批評という言葉をここでは「批判」という意味に受け取ってもらうと、より理解しやすくなると思います(カントの『純粋理性批判』やマルクスの『資本論——政治経済批判』の「批判」あたりがそうです)。批判とは、そもそも何かを批判すると同時に、誰かを批判する行為です。批判すべき人間はいくらでもいますし(もちろん自分自身も含まれます)、気にくわない人たちに物申すのは人間の原初的本能です。でも、それで何かが本質的に変わったでしょうか? 確かに少しは変わったかもしれませんし、批判しないよりはしたほうがマシでしょう。ただ、私の場合、こうした「塵も積もれば山となる」的態度を維持していくだけの意欲がもはやもてなくなったというか、「山といっても中身は塵じゃないか」みたいなバカらしさ先に立つようになってしまったのですね。テレビの政治討論会で、政治家が互いを罵り合ったまま、議論が平行線をたどるパターンにいらだつのと同じかもしれません。批判はある意味、勝ち負けを競い合う勝負です。だったら、最後には勝敗が決着してもらわなければなりません。ところがその最後が一向にやってこないわけです。いや、それ以前に同じ土俵に立つことすら、そもそもなかったのかもしれません。批判が往々にしてただの内輪もめにしかならないのもそのためでしょう。それは今日の政治状況でもあると同時に、今回のシンポジウムのようなイベントが常にはらむ危険でもあります。私は、もはやそういうものに関わり合いたくない気持ちを日増しに強く感じております。もういい加減にしてくれと。でも、これは僕だけの気持ちではないと思います。演劇離れも文学離れもアート離れも、根は同じではないでしょうか。要は政治不信です。

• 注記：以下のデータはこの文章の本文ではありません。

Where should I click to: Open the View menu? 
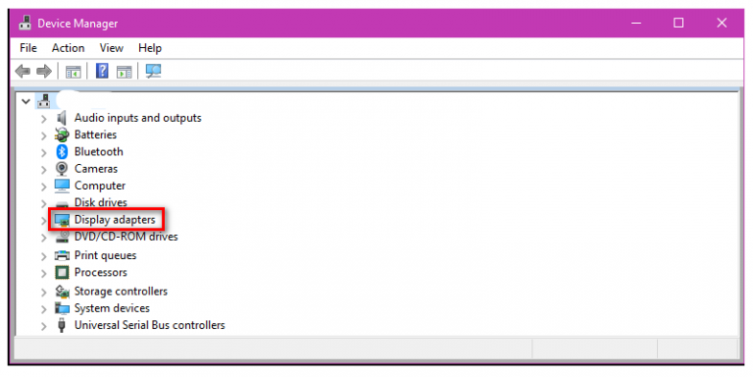tap(112, 48)
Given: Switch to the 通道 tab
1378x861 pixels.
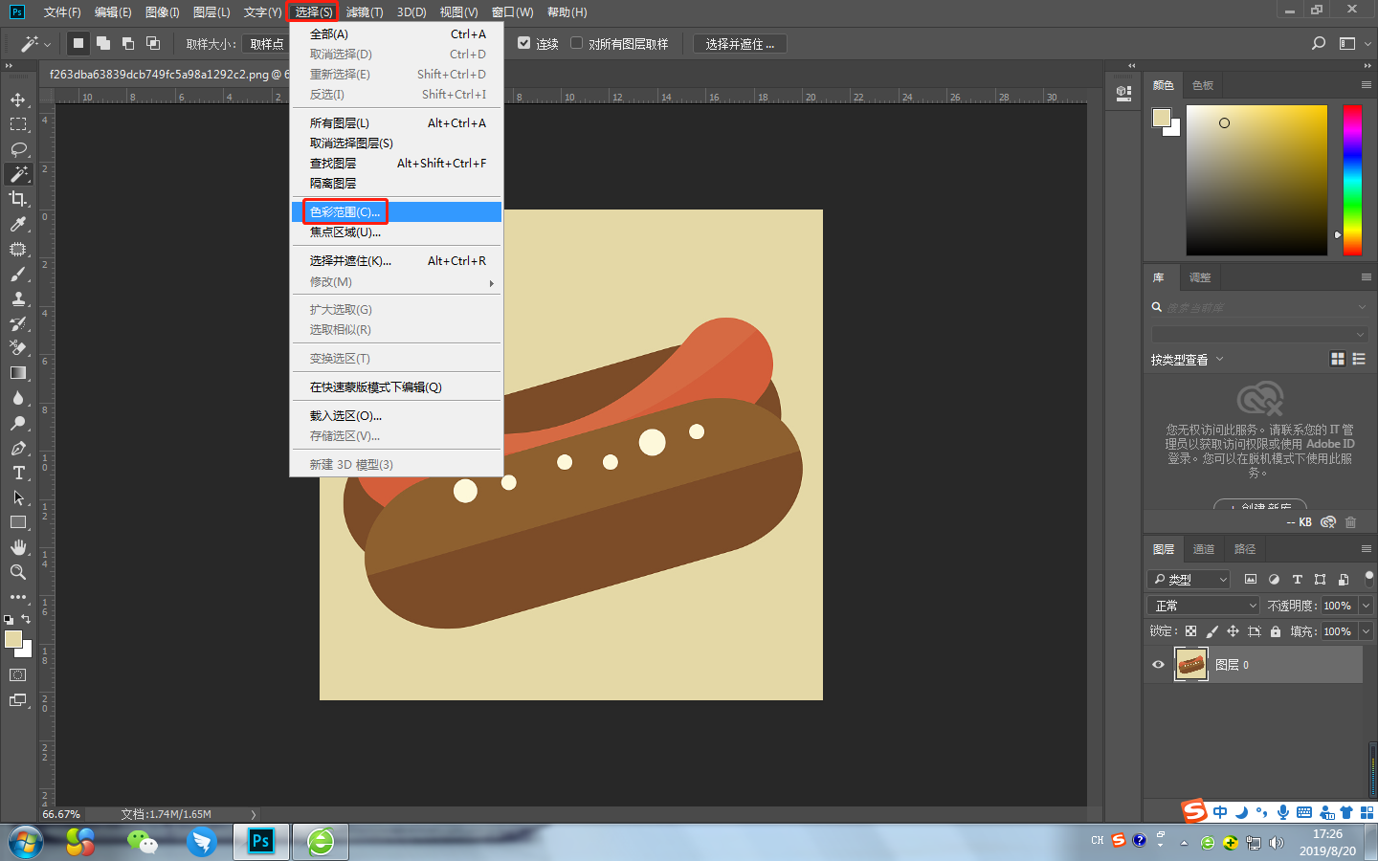Looking at the screenshot, I should 1203,548.
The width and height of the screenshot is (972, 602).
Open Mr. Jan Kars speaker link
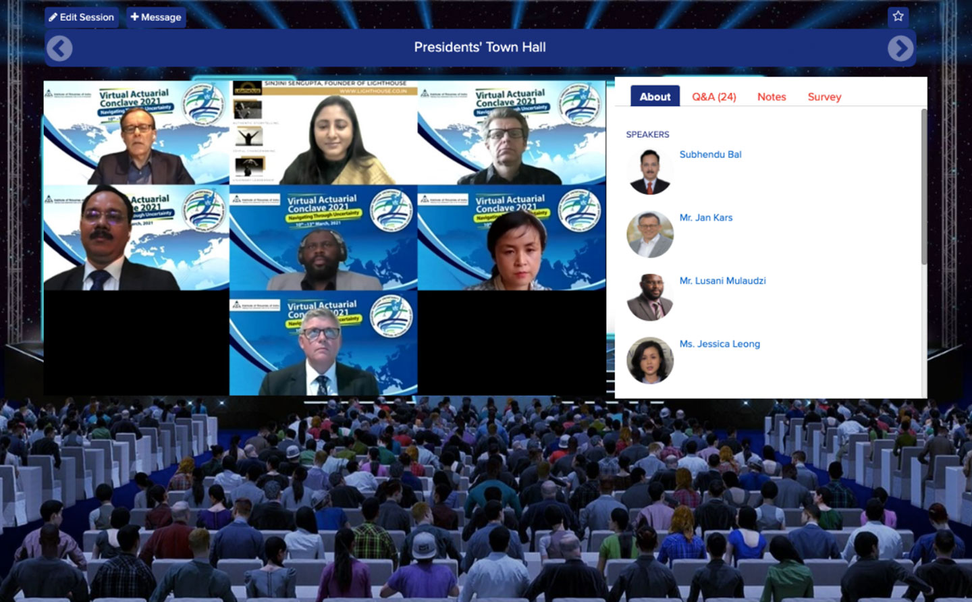coord(705,217)
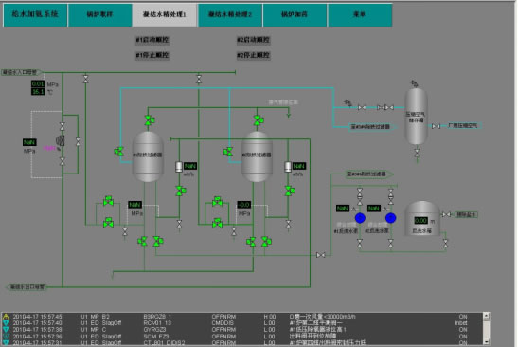Click alarm list scrollbar up arrow
Viewport: 518px width, 347px height.
coord(486,316)
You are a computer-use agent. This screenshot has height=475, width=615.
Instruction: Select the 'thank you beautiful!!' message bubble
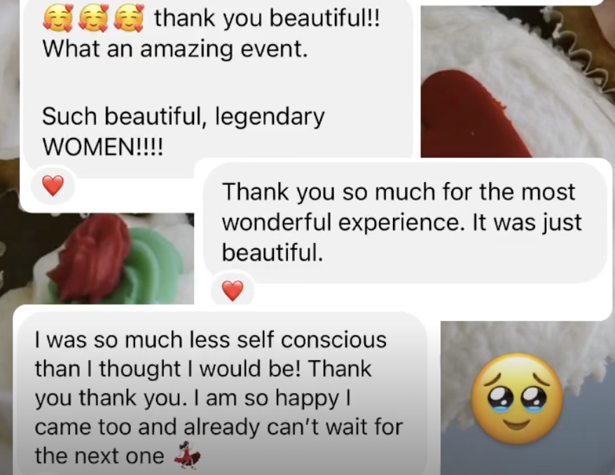pyautogui.click(x=218, y=84)
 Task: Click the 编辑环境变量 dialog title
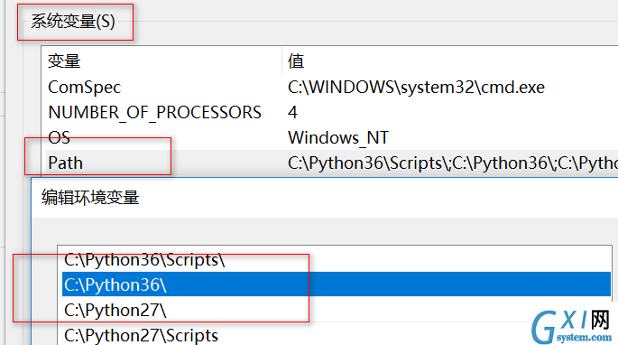pyautogui.click(x=90, y=198)
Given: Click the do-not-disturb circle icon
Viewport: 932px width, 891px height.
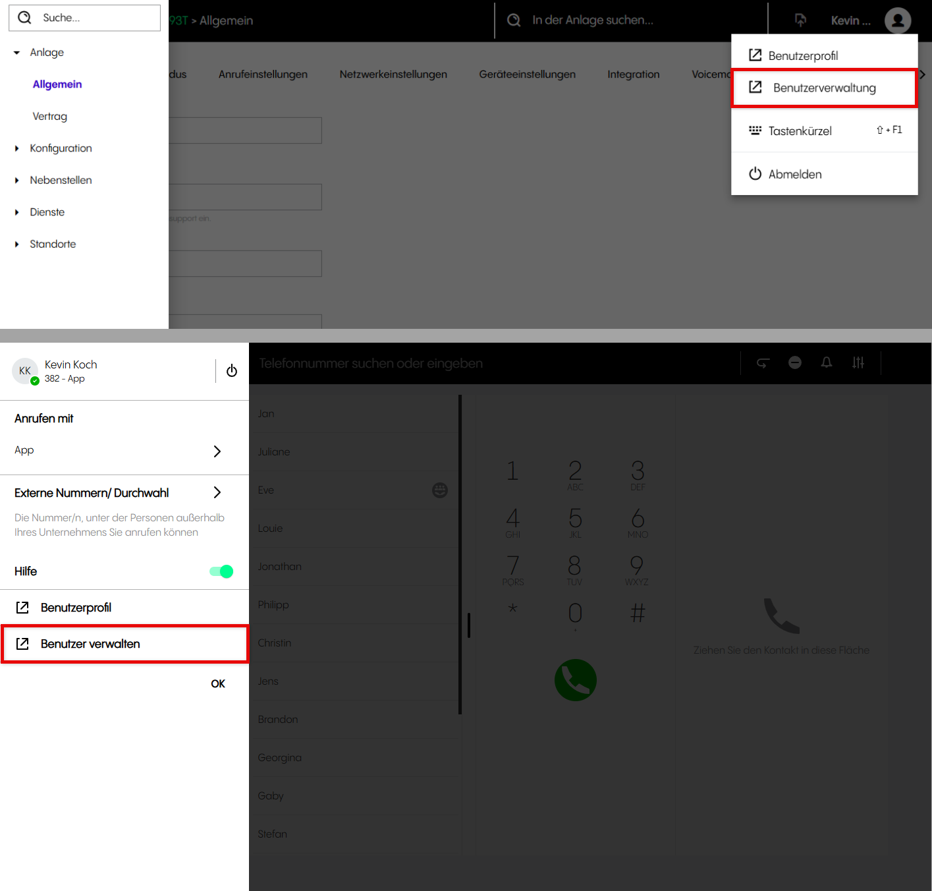Looking at the screenshot, I should click(x=795, y=362).

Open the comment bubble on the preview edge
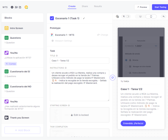(112, 78)
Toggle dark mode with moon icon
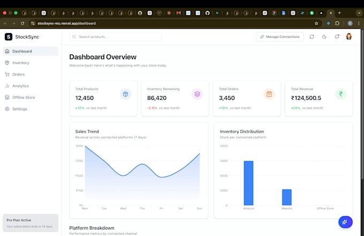The width and height of the screenshot is (364, 236). (x=324, y=37)
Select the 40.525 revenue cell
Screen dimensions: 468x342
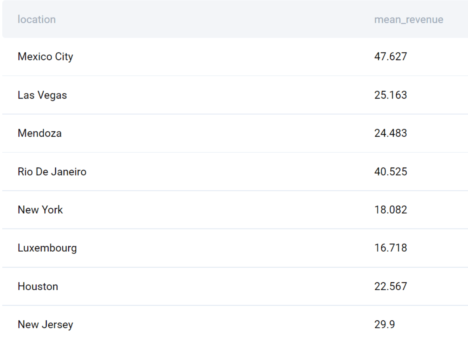click(x=390, y=172)
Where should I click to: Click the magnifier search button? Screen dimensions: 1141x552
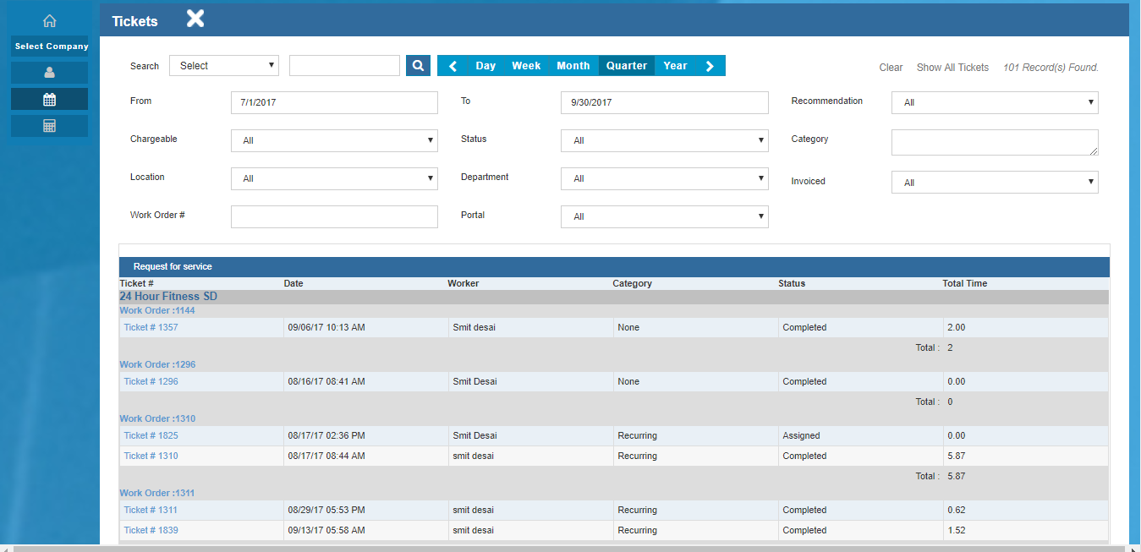[x=418, y=66]
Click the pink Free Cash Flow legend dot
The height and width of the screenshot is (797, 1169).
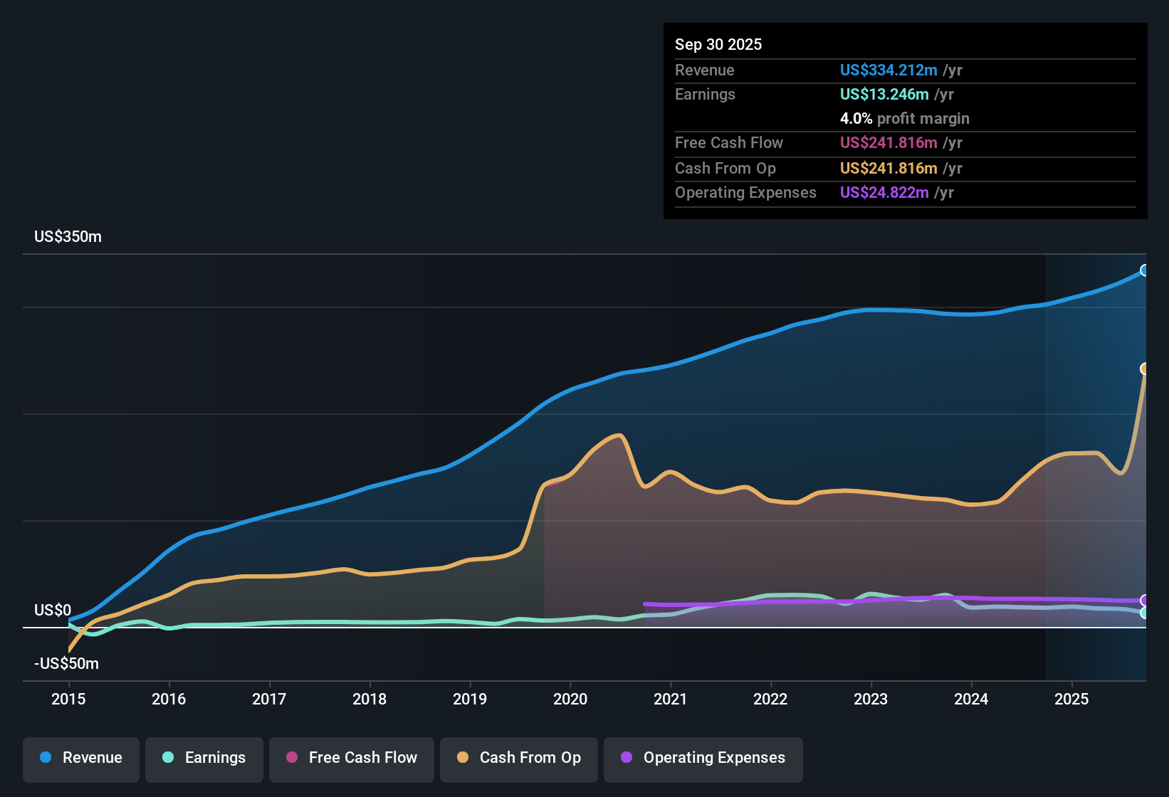[292, 757]
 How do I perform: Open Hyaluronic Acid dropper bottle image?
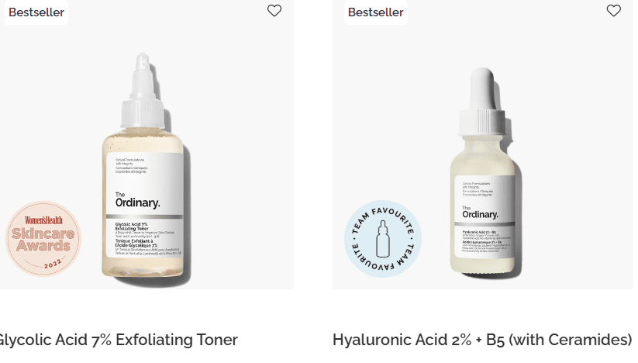pos(484,173)
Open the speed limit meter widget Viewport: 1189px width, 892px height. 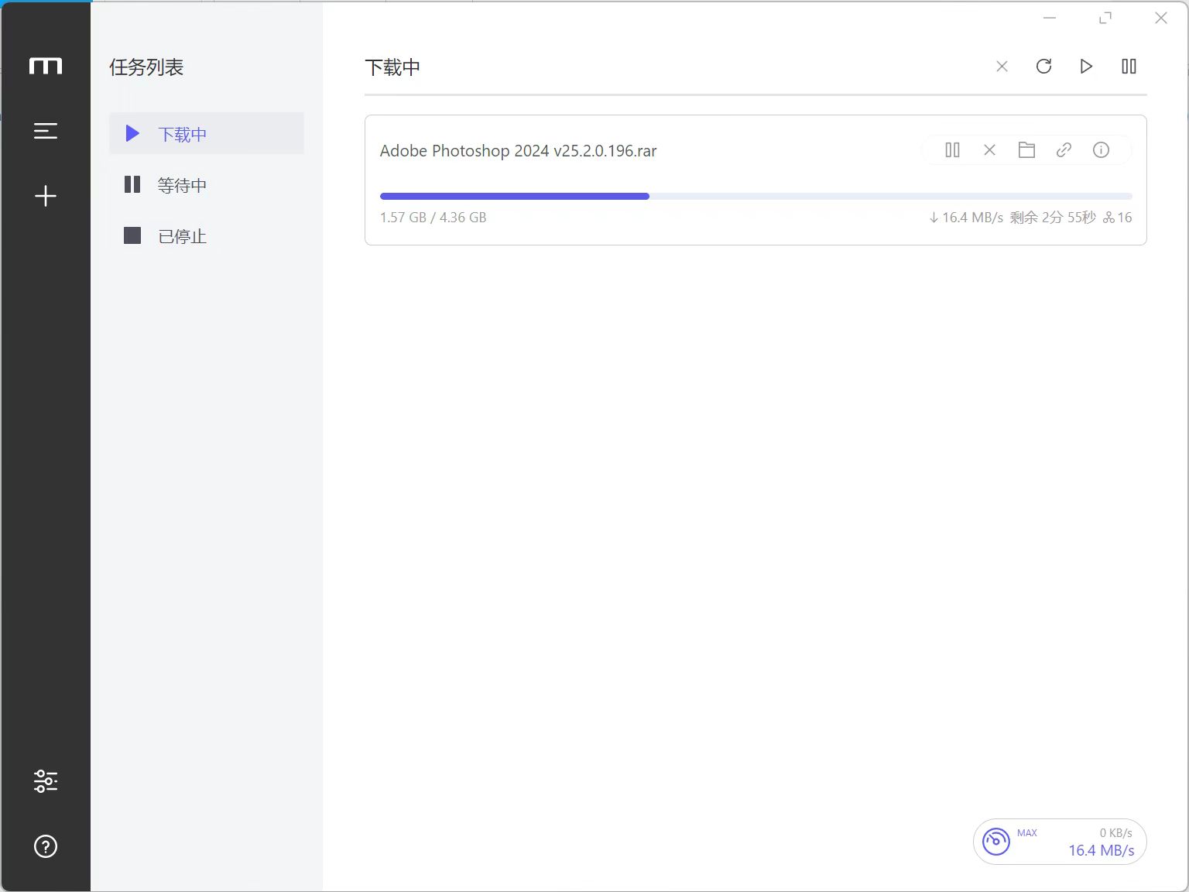point(1059,842)
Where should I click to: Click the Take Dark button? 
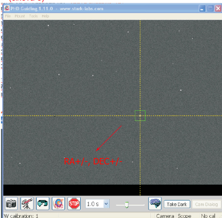(x=177, y=204)
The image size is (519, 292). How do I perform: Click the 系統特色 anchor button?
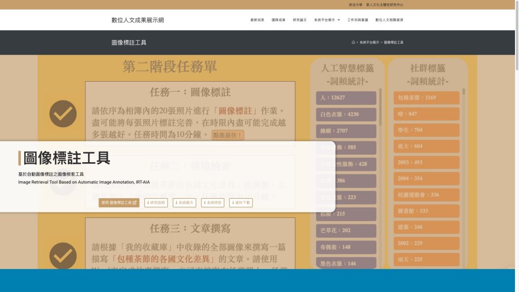pos(213,203)
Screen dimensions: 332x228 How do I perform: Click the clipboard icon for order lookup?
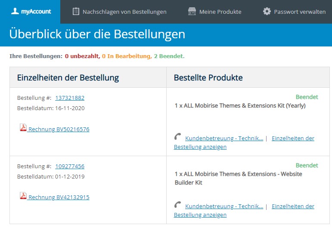pos(76,12)
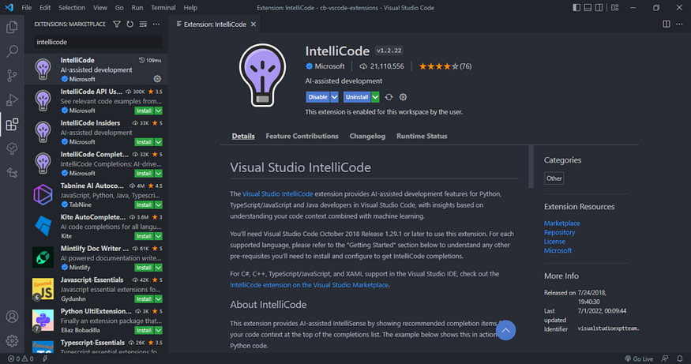Open the Search view icon
The width and height of the screenshot is (691, 364).
pyautogui.click(x=12, y=51)
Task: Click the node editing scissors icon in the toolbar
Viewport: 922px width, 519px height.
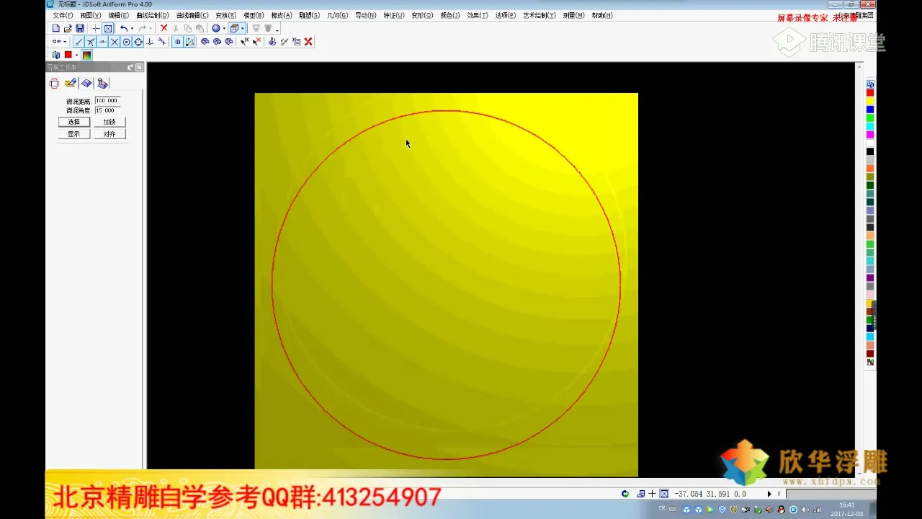Action: (x=90, y=41)

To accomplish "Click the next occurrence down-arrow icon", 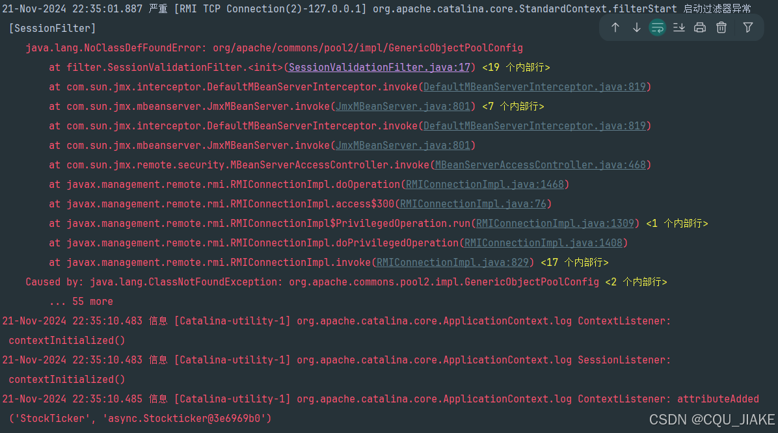I will coord(636,28).
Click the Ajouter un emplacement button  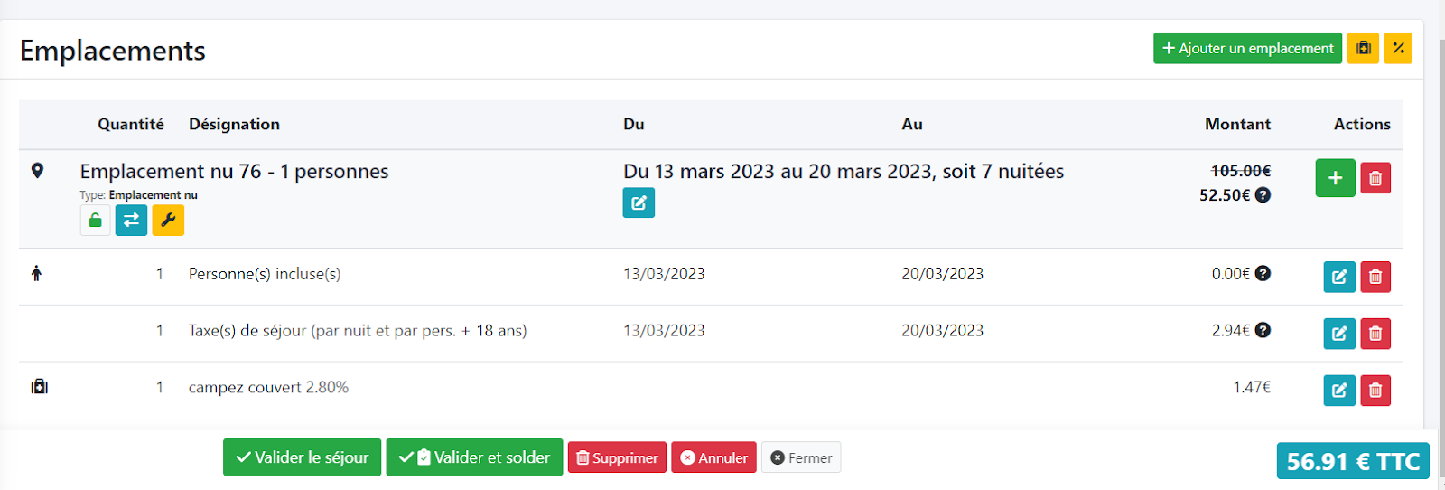pos(1247,48)
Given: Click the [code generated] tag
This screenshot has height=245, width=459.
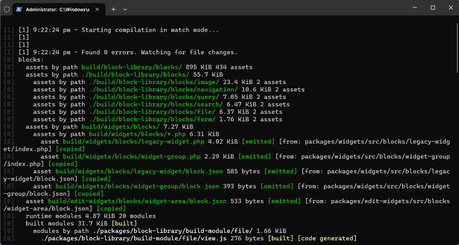Looking at the screenshot, I should (x=326, y=238).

では、それに代わるものとして何があるのか? これを僕は精神分析にならって「分析」と名付けたい欲求に駆られています。分析とは、勝ち負けを競い合うバトルではなく、むしろバトルが成立しなくなった状況、山が動かなくなった状況を「分析」することです。誰もが山の土砂の中に埋まっているという点では、敵、味方の区別もないし、批判の矛先をどこに向けていいのかも誰にも分かりません。となると、少なくとも当座として重要となるのは、究極の批判対象——それは演劇でも文学でもアートでもなく、政治です——が不在している(正確には「姿をくらましている」という意味ですが)という今日的事実をまず率直に認めることです。私のいう「廃業」とは、土俵がないにもかかわらずあるかのごとく振る舞う態度——これが「ポストドラマ」の本質だと私は思っています——を捨てる行為を指します。廃業を含む何もかもを演劇的モチーフとして一笑に付すポストドラマあるいはポストドラマ的批評は、人間すべてをゾンビの役柄に貶めるものです。分析はあくまで「死ぬことのできる」人間を対象とします。そこから何かが生まれてくることのほうに私は未来を賭けたいと思っています(たとえ何も生まれないとしても、そもそも演劇はバクチみたいなものですし)。